Wednesday, January 15, 2014

Poetry for Homeschoolers, part 3

     In my two previous posts on this topic I discussed criteria to use in choosing poems for Catholic home schooled students.  There’s another very important consideration, one that functions mostly on the level of the unconscious: what is the form of the poem telling them?   Poems, even poems that we don’t think of as “narrative”, tell a story: there is a beginning and an end.  There should be a coherent progression from the one to the other.  Again, I am not suggesting that images or information cannot be fragmentary or obscure; after all, part of what draws us into a poem is the challenge of putting the pieces together, which is why a poem is not just a story but an experience.
What sort of experience, then, is the poem creating for them?   My point is that we ought to be able to put the pieces together: there must be coherence.  Just as a piece of music that ends abruptly, or on a dissonant note, leaves us with a dissatisfied feeling that the music is incomplete, so too a poem that does not combine its elements in a meaningful way.
     By way of example, we might also want to consider church architecture.  The church building
Basilica of SS. Peter and Paul, Lewiston, ME
was traditionally considered a microcosm, literally  a mini-universe (from the Greek micros = small, cosmos = universe).  The harmony of the architectural elements working together was intended to represent the coherence of God’s creation, with columns and soaring arches drawing our eyes upward past stars and angels, all the way to the apex representing the Creator Himself.  Most of the time, of course, we don’t consciously analyze the architecture, but we feel the order and experience it on an unconscious level.  The medieval cathedrals have been called ‘sermons in stone” precisely because they show worshippers, at a very deep level, the beauty and order of God’s universe.  One of the chief criticisms of much modern church architecture is not only that it is ugly, but that by employing disjointed and seemingly random elements it preaches an incoherent and meaningless universe.  In fact, its incoherence is in large part why it is ugly, because order is an essential element in true beauty (an observation which would have been considered obvious and unremarkable up until a century or so ago).
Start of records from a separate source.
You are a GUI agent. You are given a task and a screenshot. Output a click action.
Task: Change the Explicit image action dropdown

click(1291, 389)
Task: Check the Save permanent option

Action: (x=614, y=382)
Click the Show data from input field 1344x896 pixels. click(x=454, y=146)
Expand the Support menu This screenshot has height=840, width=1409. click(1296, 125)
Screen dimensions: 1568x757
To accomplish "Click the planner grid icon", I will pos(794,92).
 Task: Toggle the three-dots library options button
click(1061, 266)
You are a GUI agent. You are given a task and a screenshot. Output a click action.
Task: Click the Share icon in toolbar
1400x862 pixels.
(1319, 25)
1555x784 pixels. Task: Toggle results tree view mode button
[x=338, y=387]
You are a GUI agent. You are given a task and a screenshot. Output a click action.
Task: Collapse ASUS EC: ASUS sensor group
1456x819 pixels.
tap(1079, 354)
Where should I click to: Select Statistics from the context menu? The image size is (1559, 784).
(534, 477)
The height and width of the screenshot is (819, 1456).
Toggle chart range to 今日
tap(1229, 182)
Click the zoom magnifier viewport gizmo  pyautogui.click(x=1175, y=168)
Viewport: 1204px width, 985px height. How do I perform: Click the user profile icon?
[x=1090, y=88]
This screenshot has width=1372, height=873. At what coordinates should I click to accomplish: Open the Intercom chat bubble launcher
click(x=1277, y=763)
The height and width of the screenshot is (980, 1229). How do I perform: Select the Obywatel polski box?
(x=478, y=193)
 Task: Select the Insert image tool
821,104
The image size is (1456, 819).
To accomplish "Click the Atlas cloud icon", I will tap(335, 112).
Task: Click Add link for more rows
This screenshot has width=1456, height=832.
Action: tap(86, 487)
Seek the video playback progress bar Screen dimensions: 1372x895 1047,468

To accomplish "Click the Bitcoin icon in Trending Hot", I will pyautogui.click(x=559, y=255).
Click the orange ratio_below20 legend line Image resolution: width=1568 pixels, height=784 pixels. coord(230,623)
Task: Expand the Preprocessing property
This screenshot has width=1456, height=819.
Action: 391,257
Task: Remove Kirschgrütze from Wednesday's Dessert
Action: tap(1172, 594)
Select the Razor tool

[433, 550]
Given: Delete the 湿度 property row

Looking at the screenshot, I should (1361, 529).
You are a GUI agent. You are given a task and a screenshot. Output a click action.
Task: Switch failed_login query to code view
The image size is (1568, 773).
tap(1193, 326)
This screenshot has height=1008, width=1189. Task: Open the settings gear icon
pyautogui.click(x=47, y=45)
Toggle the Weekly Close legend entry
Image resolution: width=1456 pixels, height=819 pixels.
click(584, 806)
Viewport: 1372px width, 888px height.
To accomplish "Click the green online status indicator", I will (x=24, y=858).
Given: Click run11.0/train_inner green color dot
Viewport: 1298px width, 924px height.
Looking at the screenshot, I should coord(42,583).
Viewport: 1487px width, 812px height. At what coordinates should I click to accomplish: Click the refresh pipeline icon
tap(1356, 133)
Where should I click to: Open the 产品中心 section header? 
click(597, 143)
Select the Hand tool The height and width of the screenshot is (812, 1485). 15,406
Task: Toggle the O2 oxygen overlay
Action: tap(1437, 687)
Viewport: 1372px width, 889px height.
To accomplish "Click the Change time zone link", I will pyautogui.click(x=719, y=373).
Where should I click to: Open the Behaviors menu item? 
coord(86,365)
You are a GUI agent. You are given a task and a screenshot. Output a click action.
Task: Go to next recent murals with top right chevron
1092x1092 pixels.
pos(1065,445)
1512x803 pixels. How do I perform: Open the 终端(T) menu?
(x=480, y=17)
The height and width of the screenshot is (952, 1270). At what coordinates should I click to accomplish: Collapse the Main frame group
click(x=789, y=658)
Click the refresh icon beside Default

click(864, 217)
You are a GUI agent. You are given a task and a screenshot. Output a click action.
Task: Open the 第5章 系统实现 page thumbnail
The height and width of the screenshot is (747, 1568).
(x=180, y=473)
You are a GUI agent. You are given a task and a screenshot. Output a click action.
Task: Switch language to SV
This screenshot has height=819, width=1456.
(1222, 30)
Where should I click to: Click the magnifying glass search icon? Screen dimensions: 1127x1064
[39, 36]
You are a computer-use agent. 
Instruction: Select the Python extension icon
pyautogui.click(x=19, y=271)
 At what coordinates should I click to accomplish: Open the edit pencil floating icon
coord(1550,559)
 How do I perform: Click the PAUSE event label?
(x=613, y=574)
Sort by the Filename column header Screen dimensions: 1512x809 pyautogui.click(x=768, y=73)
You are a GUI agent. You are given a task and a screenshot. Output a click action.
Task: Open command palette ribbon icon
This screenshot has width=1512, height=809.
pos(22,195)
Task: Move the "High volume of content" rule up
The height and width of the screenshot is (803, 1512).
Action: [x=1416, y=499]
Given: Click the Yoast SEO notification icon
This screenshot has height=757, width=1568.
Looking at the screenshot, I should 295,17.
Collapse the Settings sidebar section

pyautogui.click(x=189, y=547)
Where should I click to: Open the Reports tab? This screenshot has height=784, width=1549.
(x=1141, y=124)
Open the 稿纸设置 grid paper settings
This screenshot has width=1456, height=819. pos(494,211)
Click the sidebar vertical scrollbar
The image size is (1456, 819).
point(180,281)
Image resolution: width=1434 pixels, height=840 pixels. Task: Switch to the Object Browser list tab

     "The Heavens declare the glory of God, the skies proclaim the work of his hands" -Psalm 19:1. As with the church building, so with the poem.  It can teach our children, on the deepest level, either that the universe is a coherent and beautiful place, even if stained by original sin; on the other hand, it can create an experience of a world that is random, meaningless and fragmentary.  If we want our children to become adults who feel at home in a universe that “proclaims the glory of God”, we should immerse them in poetry of the first sort.